The structure of the periplasmic FlaG-FlaF complex and its essential role for archaellar swimming motility.

Author information

1
Department of Molecular and Cellular Oncology, The University of Texas MD Anderson Cancer Center, Houston, TX, USA.
2
Molecular Biology of Archaea, Institute of Biology II, Faculty of Biology, University of Freiburg, Freiburg, Germany.
3
Spemann Graduate School of Biology and Medicine, University of Freiburg, Freiburg, Germany.
4
Carl R. Woese Institute for Genomic Biology, University of Illinois at Urbana-Champaign, Urbana, IL, USA.
5
Department of Microbiology, University of Illinois at Urbana-Champaign, Urbana, IL, USA.
6
Cell Biology, Institute of Biology II, Faculty of Biology, University of Freiburg, Freiburg, Germany.
7
Molecular Biology Program, Sloan-Kettering Institute, New York, NY, USA.
8
Department of Life Sciences, Imperial College London, London, UK.
9
Department of Molecular and Cellular Oncology, The University of Texas MD Anderson Cancer Center, Houston, TX, USA. jtainer@mdanderson.org.
10
Molecular Biophysics and Integrated Bioimaging Division, Lawrence Berkeley National Laboratory, Berkeley, CA, USA. jtainer@mdanderson.org.
11
Molecular Biology of Archaea, Institute of Biology II, Faculty of Biology, University of Freiburg, Freiburg, Germany. sonja.albers@biologie.uni-freiburg.de.
12
Spemann Graduate School of Biology and Medicine, University of Freiburg, Freiburg, Germany. sonja.albers@biologie.uni-freiburg.de.

Abstract

Motility structures are vital in all three domains of life.
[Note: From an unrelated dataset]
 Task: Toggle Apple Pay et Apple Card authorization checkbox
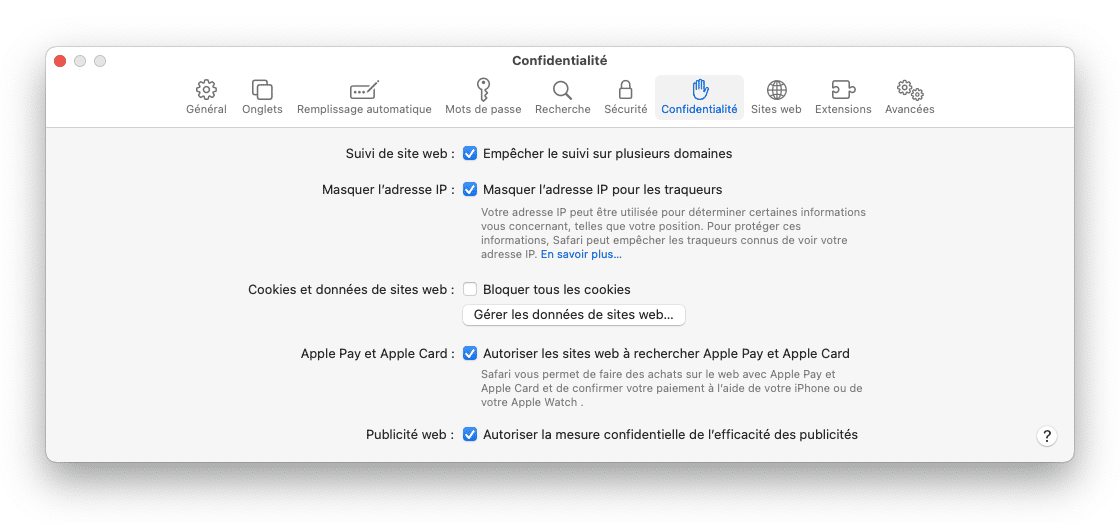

In Archaea, motility is mediated by the archaellum, a rotating type IV pilus-like structure that is a unique nanomachine for swimming motility in nature. Whereas periplasmic FlaF binds the surface layer (S-layer), the structure, assembly and roles of other periplasmic components remain enigmatic, limiting our knowledge of the archaellum's functional interactions. Here, we find that the periplasmic protein FlaG and the association with its paralogue FlaF are essential for archaellation and motility. Therefore, we determine the crystal structure of Sulfolobus acidocaldarius soluble FlaG (sFlaG), which reveals a β-sandwich fold resembling the S-layer-interacting FlaF soluble domain (sFlaF). Furthermore, we solve the sFlaG2-sFlaF2 co-crystal structure, define its heterotetrameric complex in solution by small-angle X-ray scattering and find that mutations that disrupt the complex abolish motility. Interestingly, the sFlaF and sFlaG of Pyrococcus furiosus form a globular complex, whereas sFlaG alone forms a filament, indicating that FlaF can regulate FlaG filament assembly. Strikingly, Sulfolobus cells that lack the S-layer component bound by FlaF assemble archaella but cannot swim. These collective results support a model where a FlaG filament capped by a FlaG-FlaF complex anchors the archaellum to the S-layer to allow motility.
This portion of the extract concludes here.